Esto ocurre, aunque estés lleno. No se trata de hambre fisiológica, sino de un tipo de hambre sensorial o curiosidad gustativa.
La dopamina, nuestra cómplice más dulce
Cuando comemos postre, especialmente si contiene azúcar, nuestro cerebro libera dopamina, el neurotransmisor del placer. Esa sensación de felicidad instantánea nos hace sentir bien, aunque físicamente ya no tengamos hambre.

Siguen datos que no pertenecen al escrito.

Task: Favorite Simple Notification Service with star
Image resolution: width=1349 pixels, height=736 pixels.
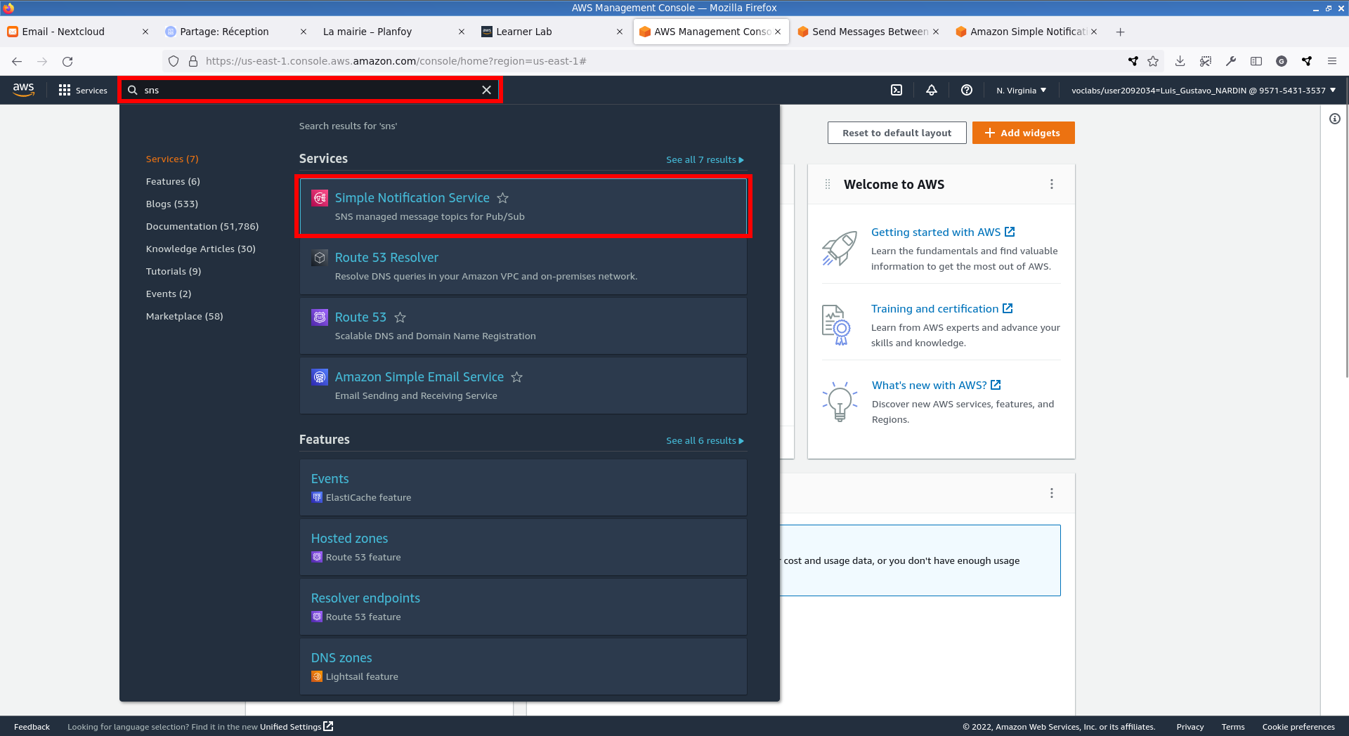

Y no es sólo un capricho: evolutivamente, nuestro cuerpo aprendió a priorizar alimentos calóricos (como los postres) para tener energía disponible. Un vestigio de cuando no sabíamos cuándo volveríamos a comer. Hoy, eso se traduce en decir: “Bueno… sólo un pedacito más.”
Postres y cerebro
Según un estudio publicado en Cell Metabolism (2019), el azúcar anula las señales de saciedad y activa nuestro sistema de dopamina, ese que nos dice “quiero más”. Así que sí, tu cerebro puede estar lleno, pero aún así pedir una cucharada más.
Otro hallazgo interesante, publicado en Appetite (2018), reveló que el postre ocupa un lugar especial en nuestro sistema gustativo. Incluso personas que reportaban sentirse “demasiado llenas” para seguir comiendo su platillo principal, eran capaces de disfrutar un dulce sin problema.
Y no es casualidad. Según el libro Flavor-Associated Applications in Health and Wellness Food Products, los alimentos ricos en grasa, azúcar y sal —los clásicos del postre— tienen el poder de bloquear las señales de “ya basta” que nuestro cerebro envía desde el estómago. El resultado: seguimos comiendo, aunque estemos llenos.
Siempre hay espacio para el postre… porque nuestro cerebro lo decidió así. No es falta de fuerza de voluntad, es pura ciencia (y un toque de alegría). Así que la próxima vez que alguien te mire raro por pedir el cheesecake después de una pizza entera, puedes decir: «Es neurociencia, cariño.»